Stored records
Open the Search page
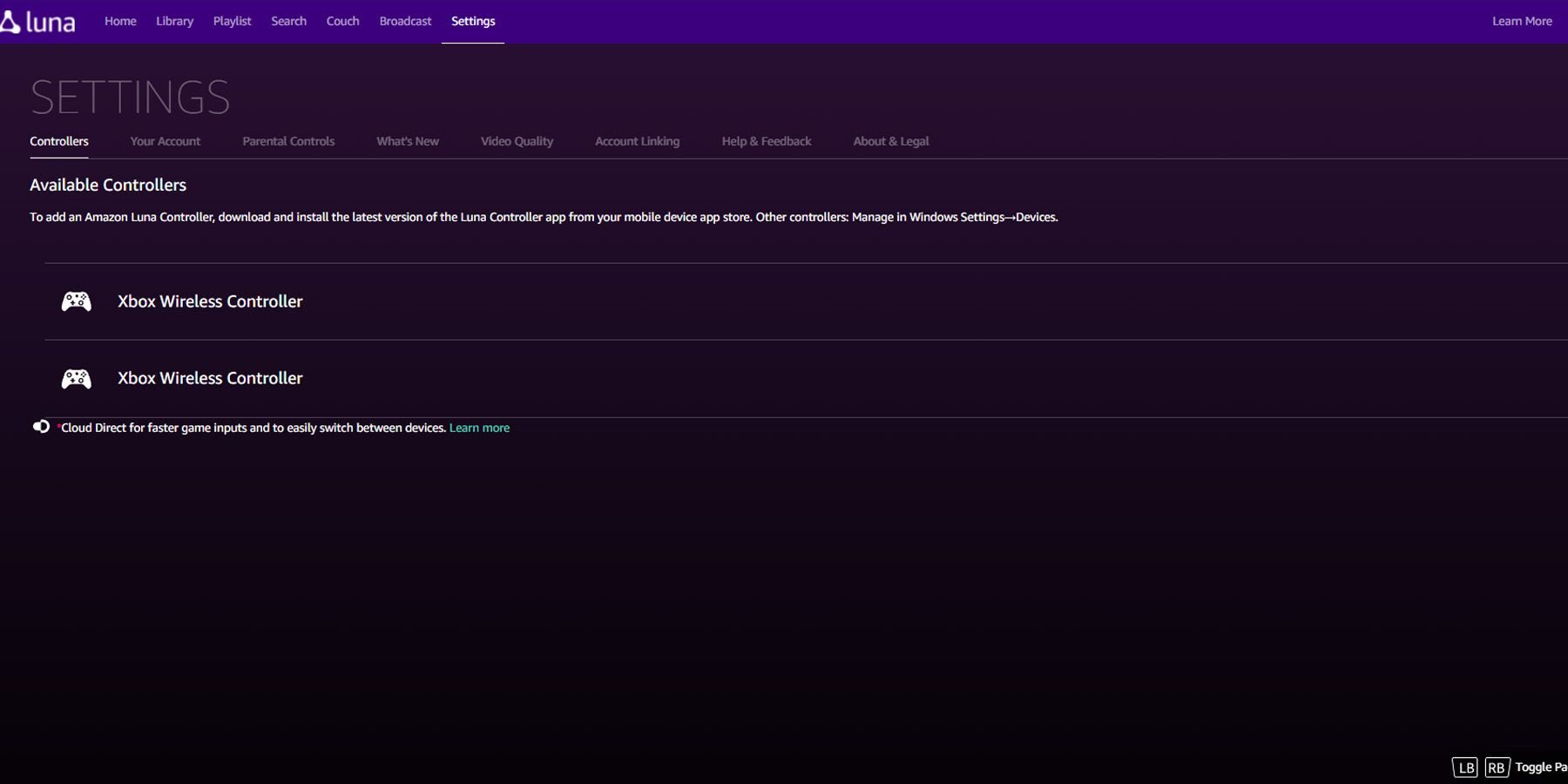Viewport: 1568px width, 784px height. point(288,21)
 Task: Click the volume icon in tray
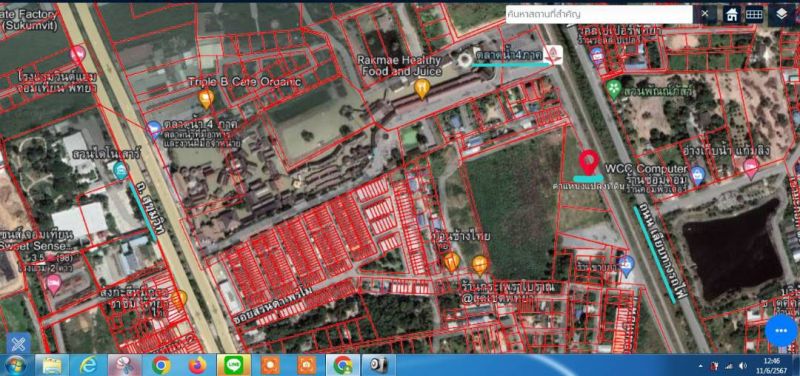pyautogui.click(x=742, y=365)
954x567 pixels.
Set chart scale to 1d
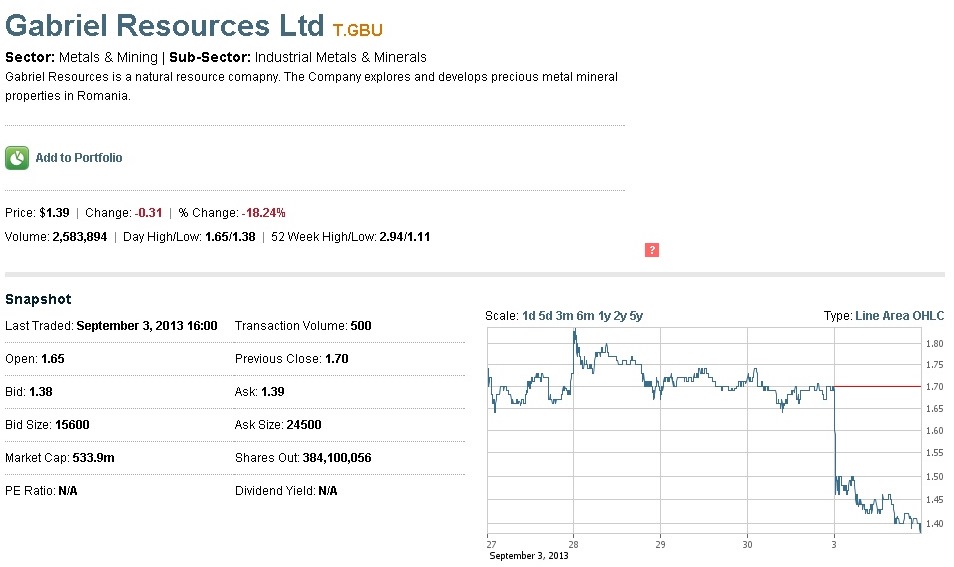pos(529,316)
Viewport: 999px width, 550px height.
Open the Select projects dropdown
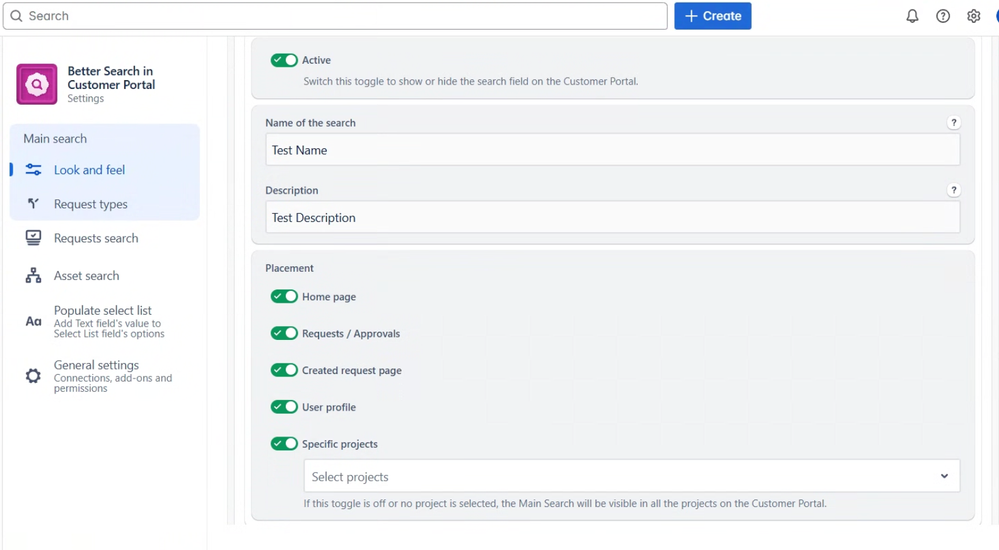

▶ Directions
Set down the records again verbatim, with no pictures.

▶ Exercise response
Open the Search page
Viewport: 1568px width, 784px height. point(288,21)
 Task: Click the volume icon in tray
pyautogui.click(x=742, y=365)
954x567 pixels.
Set chart scale to 1d
pos(529,316)
Viewport: 999px width, 550px height.
Open the Select projects dropdown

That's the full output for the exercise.